Between 1854 and 1860, Lincoln said publicly at least two times that America was made for the White people and "not for the Negroes."

At least eight times, he said publicly that he was opposed to equal rights for Blacks.

He said it at Ottawa:
I have no purpose to introduce political and social equality between the white and black races. There is a physical difference between the two, which in my judgment will probably forever forbid their living together upon the fotting of perfect equality, and inasmuch as it becomes a necessity that there must be a difference, I, as well as Judge Douglas, am in favor of the race to which I belong, having the superior position. (CW 3:16)

He said it at Galesburg:
I have all the while maintained that inasmuch as there is a physical inequality between the white and black, that the blacks must remain inferior .... (Holzer 1993, 254)
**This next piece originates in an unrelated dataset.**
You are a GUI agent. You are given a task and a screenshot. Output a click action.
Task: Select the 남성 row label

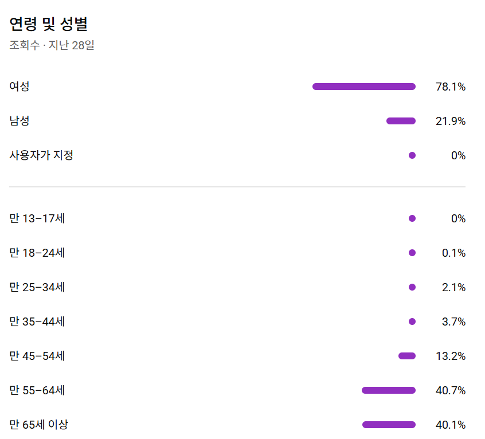tap(19, 121)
He said it in Ohio. He said it in Wisconsin. He said it in Indiana. He said it everywhere:

We can not, then, make them equals. (CW 2:256)

Why couldn't "we" make "them" equals?

There was, Lincoln said, a strong feeling in White America against Black equality, and "MY OWN FEELINGS," he said, capitalizing the words, "WILL NOT ADMIT OF THIS..." (CW 3:79)

See Forced Into Glory, by Lerone Bennett, Jr., p. 211-212

When, in 1855, Lincoln's best friend, Joshua Speed, asked him to clarify his position on slavery, he said frankly, "I now do no more than oppose the extension of slavery, (CW 2:233, Lincoln's italics). Lincoln said this so often and so loud that it is astounding that some people, even some historians, claim to misunderstand him.

He said it in CAPITALS at Peoria, Illinois, on October 16, 1854:

I wish to MAKE and to KEEP the distinction between the EXISTING institution, and the EXTENSION of it, so broad, and so clear, that no honest man can misunderstand me, and no dishonest one, successfully misrepresent me. (CW 2:248)

That didn't deter honest and dishonest men -- then or now -- and he said it again at Bloomington, Illinois, on September 4, 1858:

We have no right to interfere with slavery in the States. We only want to restrict it to where it is." (CW 3:87)

He said it at Ottawa, Illinois, on August 21, 1858, at the first Lincoln-Douglas debate:

I will say here, while upon this subject, that I have no purpose directly or indirectly to interfere with the institution of slavery in the States where it exists. I believe I have no lawful right to do so, and I have no inclination to do so. (CW 3:16, italics added)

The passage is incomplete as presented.